-- Opening Marker --
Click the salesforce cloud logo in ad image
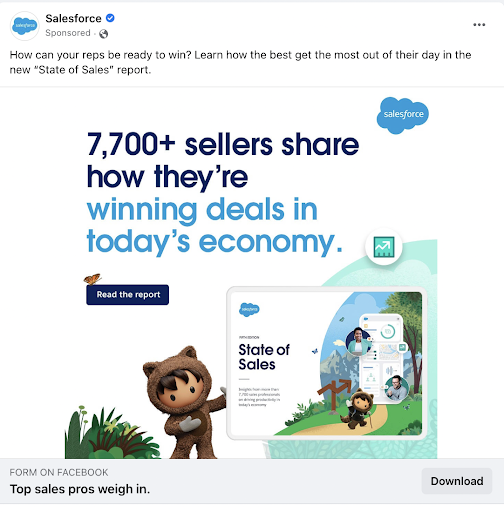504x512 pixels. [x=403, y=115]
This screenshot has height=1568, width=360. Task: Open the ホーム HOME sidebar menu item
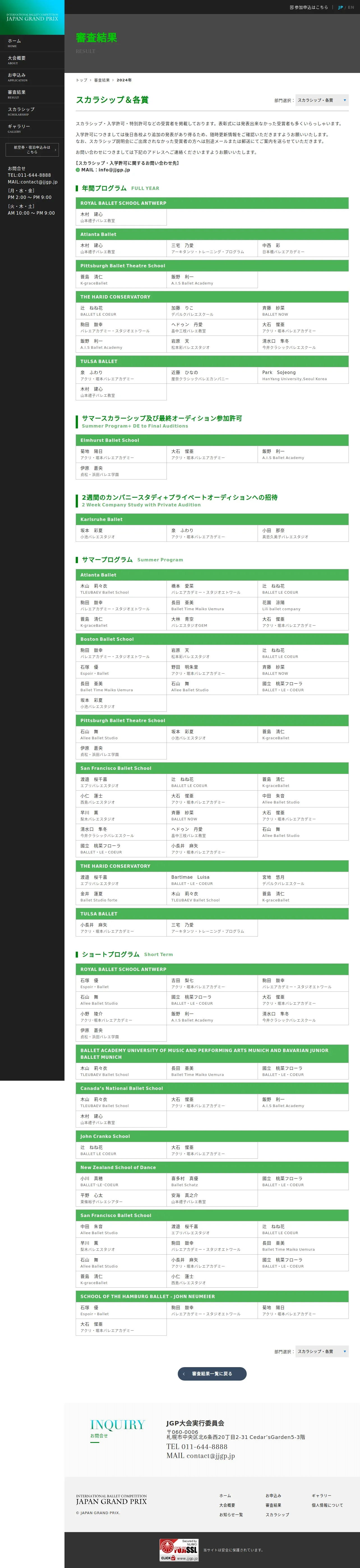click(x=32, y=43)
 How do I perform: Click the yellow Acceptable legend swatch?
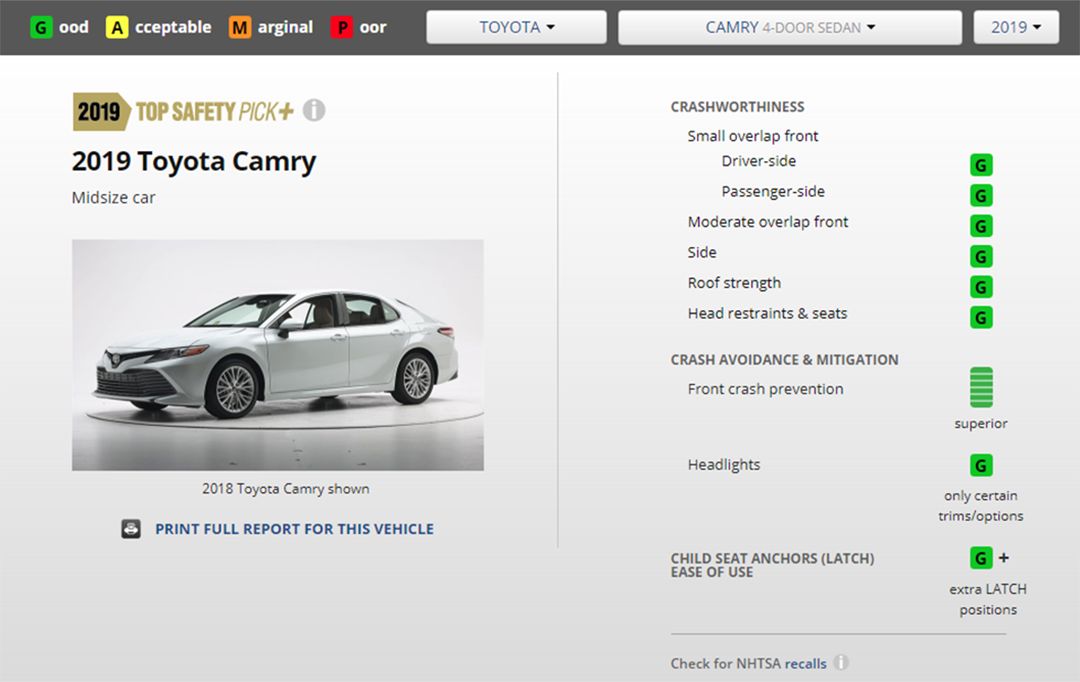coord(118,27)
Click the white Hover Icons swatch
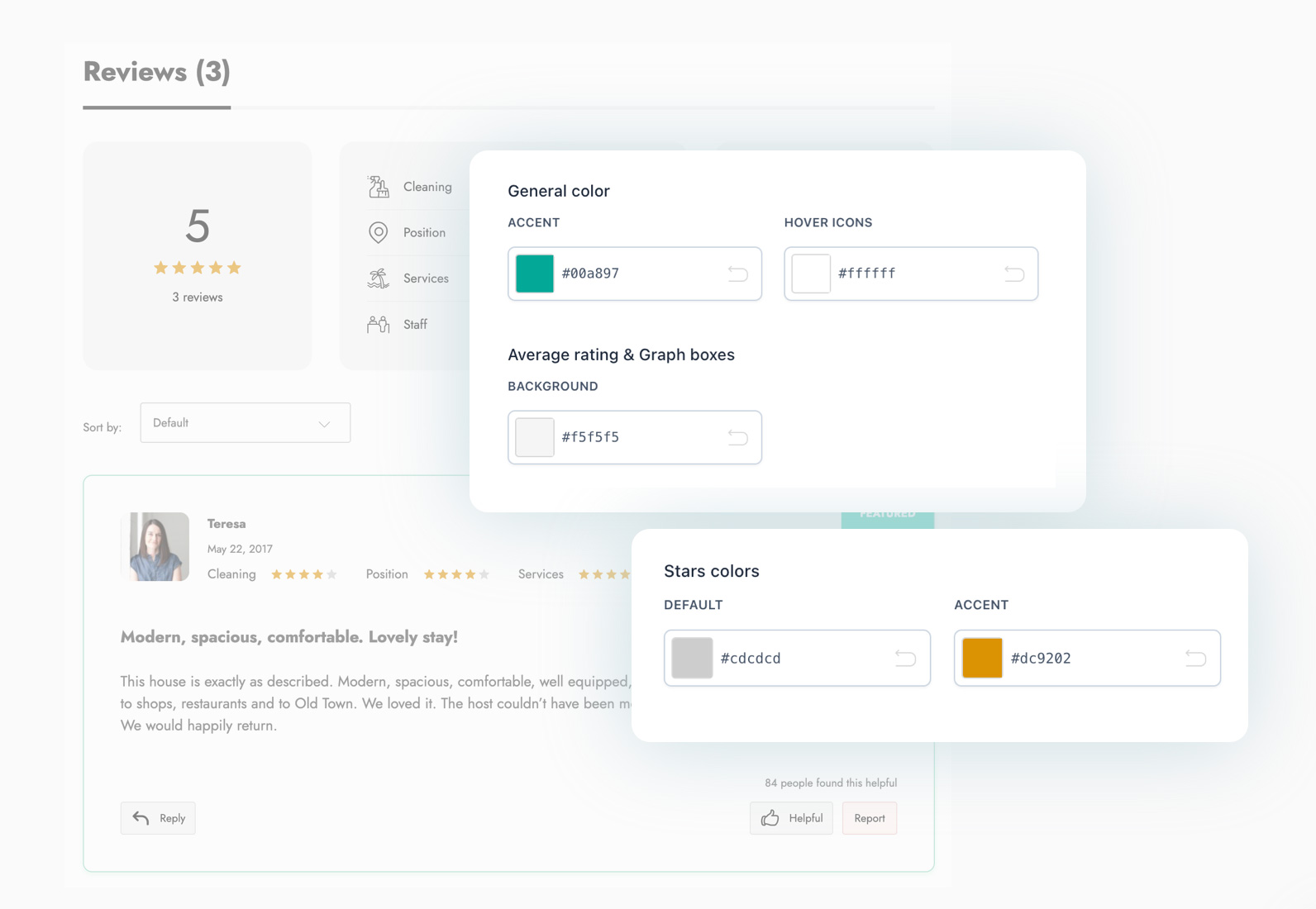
-- Closing Marker --
--- Work task ---
Repeat each entry above exactly, passing over any images.

--- Your solution ---
Click the salesforce cloud logo in ad image
504x512 pixels. [x=403, y=115]
This screenshot has height=1568, width=360. Task: Open the ホーム HOME sidebar menu item
click(x=32, y=43)
 How do I perform: Click the yellow Acceptable legend swatch?
coord(118,27)
Click the white Hover Icons swatch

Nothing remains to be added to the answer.